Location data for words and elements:
****************

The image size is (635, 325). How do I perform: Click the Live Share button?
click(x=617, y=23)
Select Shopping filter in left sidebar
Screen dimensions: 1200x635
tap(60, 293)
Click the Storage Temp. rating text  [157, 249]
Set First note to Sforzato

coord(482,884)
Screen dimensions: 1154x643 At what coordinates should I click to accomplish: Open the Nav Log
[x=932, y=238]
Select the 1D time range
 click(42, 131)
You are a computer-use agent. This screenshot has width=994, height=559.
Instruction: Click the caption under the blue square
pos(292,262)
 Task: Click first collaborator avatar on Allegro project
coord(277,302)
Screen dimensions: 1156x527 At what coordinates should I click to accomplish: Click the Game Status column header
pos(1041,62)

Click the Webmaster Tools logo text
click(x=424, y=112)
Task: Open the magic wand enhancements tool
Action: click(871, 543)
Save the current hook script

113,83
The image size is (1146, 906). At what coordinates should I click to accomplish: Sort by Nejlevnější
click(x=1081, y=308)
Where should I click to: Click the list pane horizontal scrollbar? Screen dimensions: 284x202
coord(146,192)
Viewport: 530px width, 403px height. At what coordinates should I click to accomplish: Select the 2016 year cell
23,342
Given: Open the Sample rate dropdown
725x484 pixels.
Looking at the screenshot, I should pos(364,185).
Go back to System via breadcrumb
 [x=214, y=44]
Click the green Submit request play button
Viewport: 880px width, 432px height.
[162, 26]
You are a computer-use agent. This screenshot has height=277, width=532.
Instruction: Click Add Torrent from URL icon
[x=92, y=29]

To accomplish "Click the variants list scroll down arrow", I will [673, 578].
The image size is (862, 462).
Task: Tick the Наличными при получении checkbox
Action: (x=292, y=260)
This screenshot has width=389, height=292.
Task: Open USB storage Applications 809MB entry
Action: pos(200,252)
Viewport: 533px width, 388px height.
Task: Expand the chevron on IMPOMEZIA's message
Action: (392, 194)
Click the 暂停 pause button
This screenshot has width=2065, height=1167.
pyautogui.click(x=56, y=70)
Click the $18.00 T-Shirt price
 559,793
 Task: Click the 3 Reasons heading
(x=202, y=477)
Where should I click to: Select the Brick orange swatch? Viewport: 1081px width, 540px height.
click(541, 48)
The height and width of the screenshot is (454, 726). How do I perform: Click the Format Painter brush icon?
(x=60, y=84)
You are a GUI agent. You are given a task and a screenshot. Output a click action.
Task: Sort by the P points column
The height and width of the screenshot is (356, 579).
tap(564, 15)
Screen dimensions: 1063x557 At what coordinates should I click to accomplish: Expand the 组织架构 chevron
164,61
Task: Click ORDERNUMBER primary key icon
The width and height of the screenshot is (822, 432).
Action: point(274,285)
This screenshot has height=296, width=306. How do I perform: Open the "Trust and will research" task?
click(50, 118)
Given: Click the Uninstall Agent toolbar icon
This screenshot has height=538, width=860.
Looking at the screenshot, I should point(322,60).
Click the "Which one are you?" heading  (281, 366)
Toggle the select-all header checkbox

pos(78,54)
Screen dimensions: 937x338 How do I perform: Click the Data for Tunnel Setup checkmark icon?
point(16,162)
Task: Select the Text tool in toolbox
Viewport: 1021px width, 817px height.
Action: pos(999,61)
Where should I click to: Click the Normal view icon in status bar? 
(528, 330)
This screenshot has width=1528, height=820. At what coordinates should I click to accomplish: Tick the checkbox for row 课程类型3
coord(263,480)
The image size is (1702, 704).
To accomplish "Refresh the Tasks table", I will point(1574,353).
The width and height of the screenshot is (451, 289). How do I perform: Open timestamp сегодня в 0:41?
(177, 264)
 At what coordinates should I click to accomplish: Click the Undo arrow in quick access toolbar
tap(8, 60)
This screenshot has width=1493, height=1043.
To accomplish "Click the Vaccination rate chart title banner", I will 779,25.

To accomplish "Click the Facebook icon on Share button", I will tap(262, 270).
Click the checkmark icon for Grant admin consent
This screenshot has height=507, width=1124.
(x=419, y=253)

****************

Given problem:
Convert every line of the entries into a JSON list of strings, one string per line, and skip the blank lines.

Solution:
[
  "The image size is (635, 325). How do I perform: Click the Live Share button?",
  "click(x=617, y=23)",
  "Select Shopping filter in left sidebar",
  "Screen dimensions: 1200x635",
  "tap(60, 293)",
  "Click the Storage Temp. rating text  [157, 249]",
  "Set First note to Sforzato",
  "coord(482,884)",
  "Screen dimensions: 1154x643 At what coordinates should I click to accomplish: Open the Nav Log",
  "[x=932, y=238]",
  "Select the 1D time range",
  " click(42, 131)",
  "You are a computer-use agent. This screenshot has width=994, height=559.",
  "Instruction: Click the caption under the blue square",
  "pos(292,262)",
  " Task: Click first collaborator avatar on Allegro project",
  "coord(277,302)",
  "Screen dimensions: 1156x527 At what coordinates should I click to accomplish: Click the Game Status column header",
  "pos(1041,62)",
  "Click the Webmaster Tools logo text",
  "click(x=424, y=112)",
  "Task: Open the magic wand enhancements tool",
  "Action: click(871, 543)",
  "Save the current hook script",
  "113,83",
  "The image size is (1146, 906). At what coordinates should I click to accomplish: Sort by Nejlevnější",
  "click(x=1081, y=308)",
  "Where should I click to: Click the list pane horizontal scrollbar? Screen dimensions: 284x202",
  "coord(146,192)",
  "Viewport: 530px width, 403px height. At what coordinates should I click to accomplish: Select the 2016 year cell",
  "23,342",
  "Given: Open the Sample rate dropdown",
  "725x484 pixels.",
  "Looking at the screenshot, I should pos(364,185).",
  "Go back to System via breadcrumb",
  " [x=214, y=44]",
  "Click the green Submit request play button",
  "Viewport: 880px width, 432px height.",
  "[162, 26]",
  "You are a computer-use agent. This screenshot has height=277, width=532.",
  "Instruction: Click Add Torrent from URL icon",
  "[x=92, y=29]",
  "To accomplish \"Click the variants list scroll down arrow\", I will [673, 578].",
  "The image size is (862, 462).",
  "Task: Tick the Наличными при получении checkbox",
  "Action: (x=292, y=260)",
  "This screenshot has width=389, height=292.",
  "Task: Open USB storage Applications 809MB entry",
  "Action: pos(200,252)",
  "Viewport: 533px width, 388px height.",
  "Task: Expand the chevron on IMPOMEZIA's message",
  "Action: (392, 194)",
  "Click the 暂停 pause button",
  "This screenshot has width=2065, height=1167.",
  "pyautogui.click(x=56, y=70)",
  "Click the $18.00 T-Shirt price",
  " 559,793",
  " Task: Click the 3 Reasons heading",
  "(x=202, y=477)",
  "Where should I click to: Select the Brick orange swatch? Viewport: 1081px width, 540px height.",
  "click(541, 48)",
  "The height and width of the screenshot is (454, 726). How do I perform: Click the Format Painter brush icon?",
  "(x=60, y=84)",
  "You are a GUI agent. You are given a task and a screenshot. Output a click action.",
  "Task: Sort by the P points column",
  "The height and width of the screenshot is (356, 579).",
  "tap(564, 15)",
  "Screen dimensions: 1063x557 At what coordinates should I click to accomplish: Expand the 组织架构 chevron",
  "164,61",
  "Task: Click ORDERNUMBER primary key icon",
  "The width and height of the screenshot is (822, 432).",
  "Action: point(274,285)",
  "This screenshot has height=296, width=306. How do I perform: Open the \"Trust and will research\" task?",
  "click(50, 118)",
  "Given: Click the Uninstall Agent toolbar icon",
  "This screenshot has height=538, width=860.",
  "Looking at the screenshot, I should point(322,60).",
  "Click the \"Which one are you?\" heading  (281, 366)",
  "Toggle the select-all header checkbox",
  "pos(78,54)",
  "Screen dimensions: 937x338 How do I perform: Click the Data for Tunnel Setup checkmark icon?",
  "point(16,162)",
  "Task: Select the Text tool in toolbox",
  "Viewport: 1021px width, 817px height.",
  "Action: pos(999,61)",
  "Where should I click to: Click the Normal view icon in status bar? ",
  "(528, 330)",
  "This screenshot has width=1528, height=820. At what coordinates should I click to accomplish: Tick the checkbox for row 课程类型3",
  "coord(263,480)",
  "The image size is (1702, 704).",
  "To accomplish \"Refresh the Tasks table\", I will point(1574,353).",
  "The width and height of the screenshot is (451, 289). How do I perform: Open timestamp сегодня в 0:41?",
  "(177, 264)",
  " At what coordinates should I click to accomplish: Click the Undo arrow in quick access toolbar",
  "tap(8, 60)",
  "This screenshot has width=1493, height=1043.",
  "To accomplish \"Click the Vaccination rate chart title banner\", I will 779,25.",
  "To accomplish \"Click the Facebook icon on Share button\", I will tap(262, 270).",
  "Click the checkmark icon for Grant admin consent",
  "This screenshot has height=507, width=1124.",
  "(x=419, y=253)"
]